Look through the data below. Pick out the lines holding the string "agent".

Source material

....

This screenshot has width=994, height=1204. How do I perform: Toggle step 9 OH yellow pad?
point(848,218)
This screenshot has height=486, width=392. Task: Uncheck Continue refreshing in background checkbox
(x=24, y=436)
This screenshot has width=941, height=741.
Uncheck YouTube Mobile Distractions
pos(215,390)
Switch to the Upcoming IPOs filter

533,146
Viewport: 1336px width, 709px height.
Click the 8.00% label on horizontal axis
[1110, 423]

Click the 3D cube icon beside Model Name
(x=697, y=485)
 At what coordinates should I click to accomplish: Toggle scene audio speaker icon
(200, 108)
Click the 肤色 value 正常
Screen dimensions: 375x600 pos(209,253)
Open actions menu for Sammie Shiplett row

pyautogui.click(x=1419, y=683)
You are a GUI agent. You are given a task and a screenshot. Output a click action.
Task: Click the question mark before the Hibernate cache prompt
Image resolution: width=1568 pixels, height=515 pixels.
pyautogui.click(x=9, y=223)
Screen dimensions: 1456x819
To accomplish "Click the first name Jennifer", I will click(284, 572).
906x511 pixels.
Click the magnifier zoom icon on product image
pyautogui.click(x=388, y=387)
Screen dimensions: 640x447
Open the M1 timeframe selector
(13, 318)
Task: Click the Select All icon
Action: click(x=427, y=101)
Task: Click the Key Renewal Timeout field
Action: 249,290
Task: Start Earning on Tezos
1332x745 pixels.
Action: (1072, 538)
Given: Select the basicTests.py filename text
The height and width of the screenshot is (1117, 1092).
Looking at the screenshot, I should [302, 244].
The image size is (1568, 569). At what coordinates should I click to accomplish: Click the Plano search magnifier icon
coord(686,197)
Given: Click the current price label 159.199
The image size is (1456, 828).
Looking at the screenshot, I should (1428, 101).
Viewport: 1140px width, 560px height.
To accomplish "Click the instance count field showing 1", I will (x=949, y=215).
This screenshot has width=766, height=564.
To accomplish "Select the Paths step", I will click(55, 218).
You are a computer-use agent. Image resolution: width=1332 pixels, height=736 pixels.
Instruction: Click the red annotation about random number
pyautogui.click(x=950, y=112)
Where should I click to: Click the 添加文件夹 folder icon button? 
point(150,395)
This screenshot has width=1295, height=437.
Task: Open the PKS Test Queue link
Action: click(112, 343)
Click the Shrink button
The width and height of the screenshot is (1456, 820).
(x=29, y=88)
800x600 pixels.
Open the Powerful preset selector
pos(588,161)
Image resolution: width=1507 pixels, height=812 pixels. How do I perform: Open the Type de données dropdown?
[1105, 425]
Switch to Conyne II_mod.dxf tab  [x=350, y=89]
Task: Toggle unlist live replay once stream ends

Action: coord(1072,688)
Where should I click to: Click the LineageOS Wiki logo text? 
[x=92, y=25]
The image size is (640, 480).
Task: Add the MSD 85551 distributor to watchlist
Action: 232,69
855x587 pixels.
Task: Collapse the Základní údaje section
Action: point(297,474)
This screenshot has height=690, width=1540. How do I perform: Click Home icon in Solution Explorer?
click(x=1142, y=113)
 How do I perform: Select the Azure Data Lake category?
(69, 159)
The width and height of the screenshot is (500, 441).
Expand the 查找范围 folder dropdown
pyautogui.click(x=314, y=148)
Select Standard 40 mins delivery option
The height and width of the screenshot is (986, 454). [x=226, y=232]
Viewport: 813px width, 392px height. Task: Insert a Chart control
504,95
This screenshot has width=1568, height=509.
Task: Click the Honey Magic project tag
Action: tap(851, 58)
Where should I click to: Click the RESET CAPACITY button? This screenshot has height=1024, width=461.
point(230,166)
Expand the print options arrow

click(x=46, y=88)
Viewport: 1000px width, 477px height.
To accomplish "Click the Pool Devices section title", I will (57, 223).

....

Response area
You are a GUI agent. You are given a task and a screenshot. Output a click action.
You are a computer-use agent. Image resolution: width=1332 pixels, height=736 pixels.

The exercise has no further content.